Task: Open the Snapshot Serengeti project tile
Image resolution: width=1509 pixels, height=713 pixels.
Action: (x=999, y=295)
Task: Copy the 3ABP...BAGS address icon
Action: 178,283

+ + + + +

__Problem description__.
Line by line, output the data precisely as shown above.

__Completed task__.
Task: Open the Snapshot Serengeti project tile
Image resolution: width=1509 pixels, height=713 pixels.
Action: (x=999, y=295)
Task: Copy the 3ABP...BAGS address icon
Action: 178,283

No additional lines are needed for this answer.